### Aim of the exercise:
Put the lines of the records below, from the line containing "Task: Click the sidebar search magnifier icon" through the line containing "(x=517, y=56)", into a JSON list of strings with one string per line and no blank lines.
--- START OF Provided records ---
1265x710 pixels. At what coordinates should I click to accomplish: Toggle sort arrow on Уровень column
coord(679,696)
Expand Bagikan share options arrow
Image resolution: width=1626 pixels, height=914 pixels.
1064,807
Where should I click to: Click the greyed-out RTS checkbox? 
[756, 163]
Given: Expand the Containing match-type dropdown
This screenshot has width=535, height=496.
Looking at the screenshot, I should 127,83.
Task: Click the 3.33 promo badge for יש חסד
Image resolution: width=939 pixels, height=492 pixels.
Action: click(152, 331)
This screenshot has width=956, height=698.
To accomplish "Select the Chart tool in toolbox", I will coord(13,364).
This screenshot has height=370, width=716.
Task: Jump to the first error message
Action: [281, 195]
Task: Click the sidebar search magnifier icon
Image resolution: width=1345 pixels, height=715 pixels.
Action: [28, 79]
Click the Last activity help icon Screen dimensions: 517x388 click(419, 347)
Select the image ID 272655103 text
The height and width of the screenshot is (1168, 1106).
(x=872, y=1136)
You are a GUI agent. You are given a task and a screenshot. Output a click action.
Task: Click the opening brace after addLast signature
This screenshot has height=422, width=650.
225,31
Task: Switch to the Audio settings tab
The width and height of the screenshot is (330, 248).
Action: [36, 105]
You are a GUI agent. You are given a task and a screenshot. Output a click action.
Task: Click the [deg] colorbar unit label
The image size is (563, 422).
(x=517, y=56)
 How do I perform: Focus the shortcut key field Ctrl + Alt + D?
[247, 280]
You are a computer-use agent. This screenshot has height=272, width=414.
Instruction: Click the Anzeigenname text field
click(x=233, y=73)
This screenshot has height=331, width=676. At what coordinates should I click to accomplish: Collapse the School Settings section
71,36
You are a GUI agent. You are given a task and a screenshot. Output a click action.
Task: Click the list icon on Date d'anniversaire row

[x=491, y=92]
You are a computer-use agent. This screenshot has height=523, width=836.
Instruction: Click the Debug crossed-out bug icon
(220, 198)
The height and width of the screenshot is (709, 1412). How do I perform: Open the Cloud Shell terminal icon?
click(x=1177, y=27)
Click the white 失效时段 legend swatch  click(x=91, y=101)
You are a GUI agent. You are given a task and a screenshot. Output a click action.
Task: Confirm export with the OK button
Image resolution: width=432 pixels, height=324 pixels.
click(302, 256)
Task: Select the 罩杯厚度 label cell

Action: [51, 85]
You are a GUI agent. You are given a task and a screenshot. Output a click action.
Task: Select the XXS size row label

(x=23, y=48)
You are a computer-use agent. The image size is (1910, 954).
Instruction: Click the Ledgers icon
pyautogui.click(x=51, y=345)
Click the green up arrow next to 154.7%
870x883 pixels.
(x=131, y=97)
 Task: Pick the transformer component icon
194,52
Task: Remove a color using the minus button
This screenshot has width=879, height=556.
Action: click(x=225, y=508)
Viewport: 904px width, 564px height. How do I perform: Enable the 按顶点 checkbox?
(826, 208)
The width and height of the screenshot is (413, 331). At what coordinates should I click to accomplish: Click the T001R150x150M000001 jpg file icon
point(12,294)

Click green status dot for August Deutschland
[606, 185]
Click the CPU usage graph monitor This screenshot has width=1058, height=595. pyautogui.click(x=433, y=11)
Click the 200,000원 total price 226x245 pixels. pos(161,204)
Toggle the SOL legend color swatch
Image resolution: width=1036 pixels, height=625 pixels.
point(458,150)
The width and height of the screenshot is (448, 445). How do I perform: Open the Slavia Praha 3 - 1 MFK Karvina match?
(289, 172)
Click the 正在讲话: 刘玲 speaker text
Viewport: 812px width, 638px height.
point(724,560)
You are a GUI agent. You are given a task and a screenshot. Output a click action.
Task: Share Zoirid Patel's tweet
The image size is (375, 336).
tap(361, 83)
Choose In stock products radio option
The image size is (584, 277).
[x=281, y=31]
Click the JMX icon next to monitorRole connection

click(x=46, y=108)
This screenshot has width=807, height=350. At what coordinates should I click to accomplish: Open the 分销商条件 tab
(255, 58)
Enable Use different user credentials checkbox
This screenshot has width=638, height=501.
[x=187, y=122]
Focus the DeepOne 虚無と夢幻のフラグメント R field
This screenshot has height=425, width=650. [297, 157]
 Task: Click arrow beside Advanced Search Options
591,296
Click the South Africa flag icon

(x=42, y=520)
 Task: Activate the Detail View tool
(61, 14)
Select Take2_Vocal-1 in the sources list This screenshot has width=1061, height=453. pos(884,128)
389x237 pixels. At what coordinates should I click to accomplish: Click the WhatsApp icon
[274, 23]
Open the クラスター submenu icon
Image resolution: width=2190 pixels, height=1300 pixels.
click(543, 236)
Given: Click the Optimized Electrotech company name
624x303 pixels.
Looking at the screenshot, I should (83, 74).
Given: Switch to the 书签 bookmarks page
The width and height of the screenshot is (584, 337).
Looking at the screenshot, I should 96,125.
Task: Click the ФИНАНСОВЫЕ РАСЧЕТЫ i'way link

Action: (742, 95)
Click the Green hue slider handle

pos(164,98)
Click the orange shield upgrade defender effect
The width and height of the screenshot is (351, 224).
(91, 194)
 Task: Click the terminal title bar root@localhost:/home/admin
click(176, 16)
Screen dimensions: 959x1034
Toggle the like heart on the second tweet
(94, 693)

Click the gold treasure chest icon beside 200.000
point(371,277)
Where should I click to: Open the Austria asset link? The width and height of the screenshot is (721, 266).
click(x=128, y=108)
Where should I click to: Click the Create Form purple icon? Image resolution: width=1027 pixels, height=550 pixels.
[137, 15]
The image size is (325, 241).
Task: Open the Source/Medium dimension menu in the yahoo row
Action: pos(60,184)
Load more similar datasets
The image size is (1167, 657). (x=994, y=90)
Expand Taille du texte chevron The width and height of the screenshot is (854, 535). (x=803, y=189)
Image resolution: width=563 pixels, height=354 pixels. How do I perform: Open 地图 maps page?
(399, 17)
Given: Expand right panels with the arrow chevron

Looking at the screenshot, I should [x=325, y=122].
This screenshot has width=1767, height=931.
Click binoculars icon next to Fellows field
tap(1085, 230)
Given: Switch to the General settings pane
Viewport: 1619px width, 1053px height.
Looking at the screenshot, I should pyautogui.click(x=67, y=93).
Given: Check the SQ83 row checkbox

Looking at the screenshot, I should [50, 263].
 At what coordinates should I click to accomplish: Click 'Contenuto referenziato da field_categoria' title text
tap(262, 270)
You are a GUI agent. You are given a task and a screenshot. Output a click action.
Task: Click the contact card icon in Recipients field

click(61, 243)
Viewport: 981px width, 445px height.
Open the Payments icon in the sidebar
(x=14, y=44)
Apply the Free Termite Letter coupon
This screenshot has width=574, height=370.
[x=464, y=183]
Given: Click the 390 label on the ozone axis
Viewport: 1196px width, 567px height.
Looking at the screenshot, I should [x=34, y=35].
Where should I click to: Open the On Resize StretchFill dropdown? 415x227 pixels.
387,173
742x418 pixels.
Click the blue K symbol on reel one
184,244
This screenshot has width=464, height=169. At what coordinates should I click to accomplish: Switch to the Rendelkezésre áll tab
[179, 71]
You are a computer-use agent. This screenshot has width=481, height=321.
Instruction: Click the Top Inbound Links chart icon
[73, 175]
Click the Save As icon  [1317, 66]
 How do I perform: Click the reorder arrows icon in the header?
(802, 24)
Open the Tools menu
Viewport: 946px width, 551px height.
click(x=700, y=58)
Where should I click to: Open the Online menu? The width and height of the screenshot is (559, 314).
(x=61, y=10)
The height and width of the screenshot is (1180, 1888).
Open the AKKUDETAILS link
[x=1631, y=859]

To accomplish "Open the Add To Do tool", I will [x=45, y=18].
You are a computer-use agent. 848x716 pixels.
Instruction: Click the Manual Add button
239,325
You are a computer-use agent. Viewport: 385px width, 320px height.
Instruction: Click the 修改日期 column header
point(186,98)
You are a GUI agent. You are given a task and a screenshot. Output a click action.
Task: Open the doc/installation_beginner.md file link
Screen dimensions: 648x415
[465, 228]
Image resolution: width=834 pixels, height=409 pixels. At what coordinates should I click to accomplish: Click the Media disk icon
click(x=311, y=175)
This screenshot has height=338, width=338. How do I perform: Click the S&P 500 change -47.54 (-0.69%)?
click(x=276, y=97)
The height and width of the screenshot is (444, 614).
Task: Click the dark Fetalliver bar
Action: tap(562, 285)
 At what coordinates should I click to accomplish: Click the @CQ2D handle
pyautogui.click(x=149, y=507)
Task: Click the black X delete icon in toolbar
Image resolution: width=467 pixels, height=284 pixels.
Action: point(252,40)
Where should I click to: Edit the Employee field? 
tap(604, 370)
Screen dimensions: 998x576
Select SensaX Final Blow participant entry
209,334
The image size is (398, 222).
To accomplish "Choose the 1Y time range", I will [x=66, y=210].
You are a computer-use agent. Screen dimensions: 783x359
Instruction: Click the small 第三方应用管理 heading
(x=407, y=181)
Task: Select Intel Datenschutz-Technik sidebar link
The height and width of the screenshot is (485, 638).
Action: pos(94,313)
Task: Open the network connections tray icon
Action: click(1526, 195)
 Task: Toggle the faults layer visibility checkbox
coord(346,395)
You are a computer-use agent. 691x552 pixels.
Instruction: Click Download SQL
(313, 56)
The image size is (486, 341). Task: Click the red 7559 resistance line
--- END OF Provided records ---
### Solution for this problem:
[
  "Task: Click the sidebar search magnifier icon",
  "Image resolution: width=1345 pixels, height=715 pixels.",
  "Action: [28, 79]",
  "Click the Last activity help icon Screen dimensions: 517x388 click(419, 347)",
  "Select the image ID 272655103 text",
  "The height and width of the screenshot is (1168, 1106).",
  "(x=872, y=1136)",
  "You are a GUI agent. You are given a task and a screenshot. Output a click action.",
  "Task: Click the opening brace after addLast signature",
  "This screenshot has height=422, width=650.",
  "225,31",
  "Task: Switch to the Audio settings tab",
  "The width and height of the screenshot is (330, 248).",
  "Action: [36, 105]",
  "You are a GUI agent. You are given a task and a screenshot. Output a click action.",
  "Task: Click the [deg] colorbar unit label",
  "The image size is (563, 422).",
  "(x=517, y=56)"
]